Transcribe every line from the one containing "Given: Click the" through the end of the records below, exactly, but not the pictures.

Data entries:
══════════

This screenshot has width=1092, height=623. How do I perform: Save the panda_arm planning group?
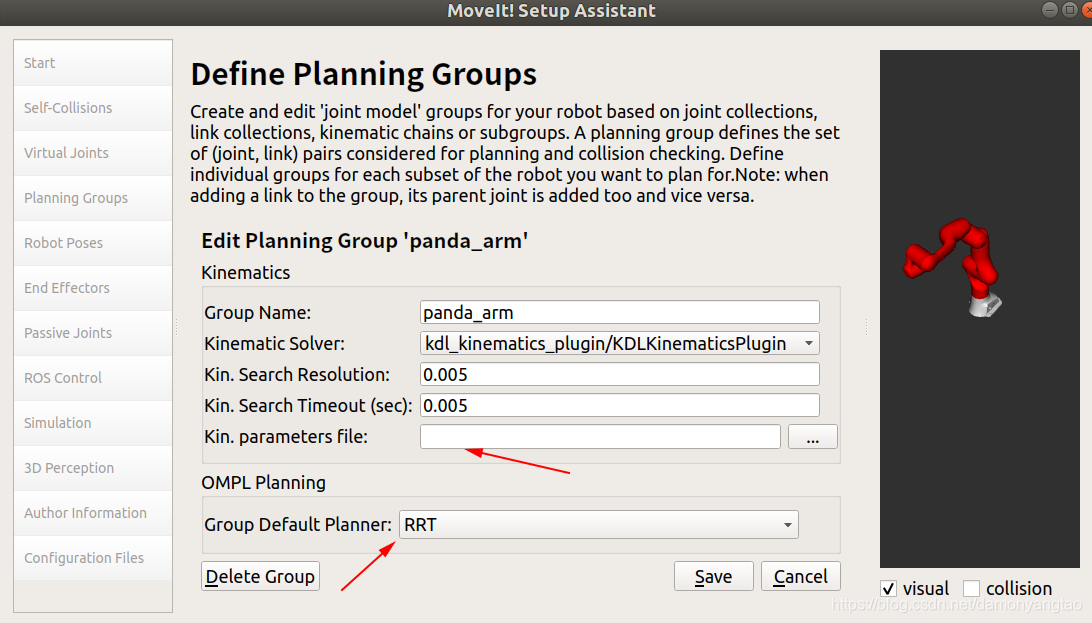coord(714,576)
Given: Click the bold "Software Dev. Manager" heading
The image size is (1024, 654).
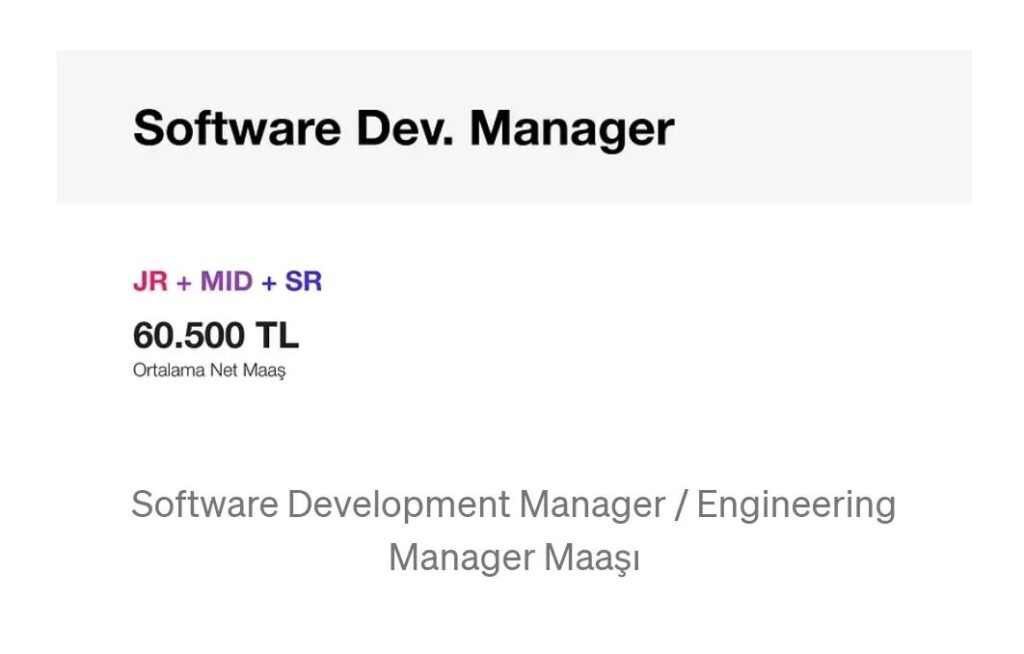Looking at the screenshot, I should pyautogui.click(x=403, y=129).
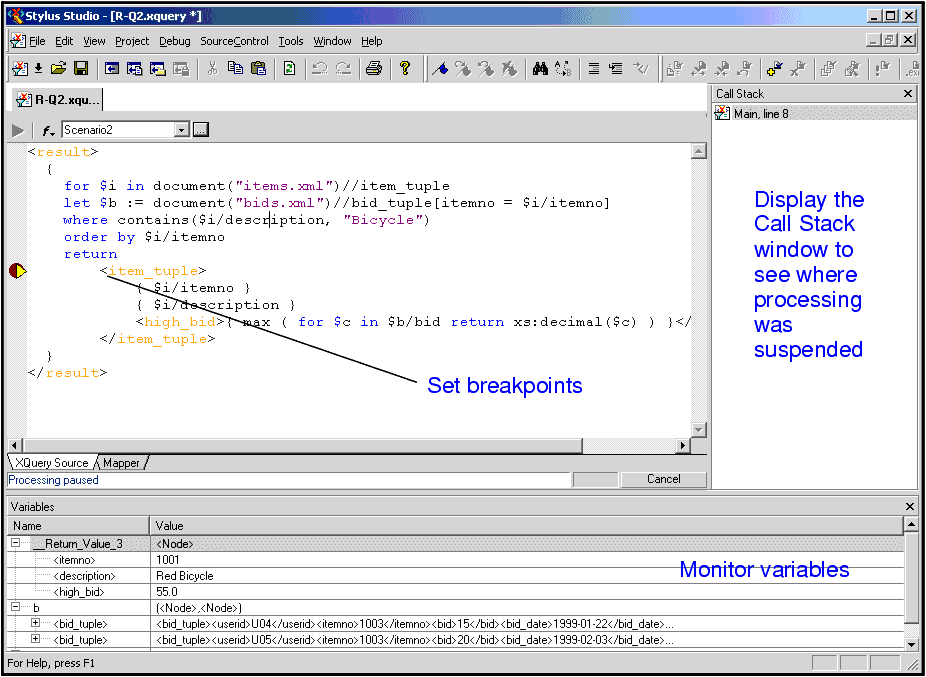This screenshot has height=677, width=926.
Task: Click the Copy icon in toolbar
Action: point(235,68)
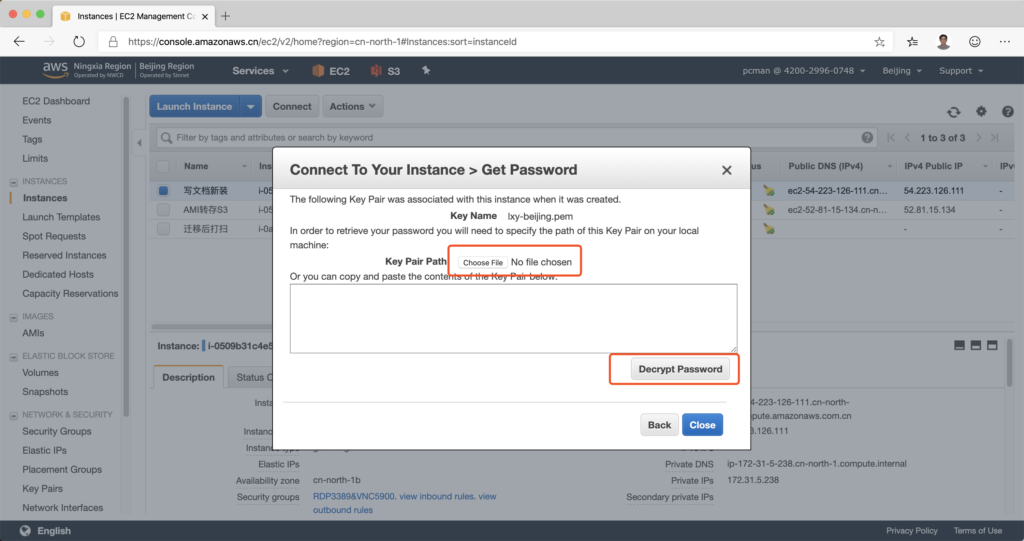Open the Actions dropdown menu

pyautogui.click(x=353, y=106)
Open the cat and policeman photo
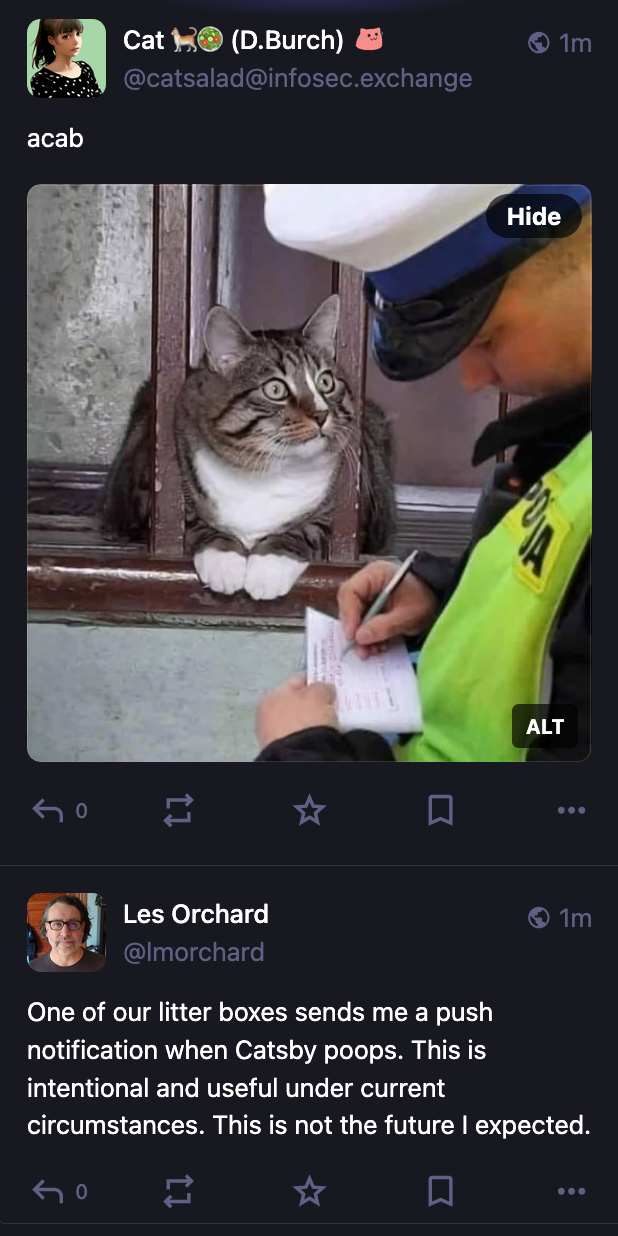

══════════

_ANSWER FOR THE TASK_.
Given: Click the bold "Software Dev. Manager" heading
The image size is (1024, 654).
Looking at the screenshot, I should pyautogui.click(x=403, y=129).
This screenshot has height=677, width=926.
Task: Click the Copy icon in toolbar
Action: point(235,68)
Open the Actions dropdown menu

pyautogui.click(x=353, y=106)
Open the cat and policeman photo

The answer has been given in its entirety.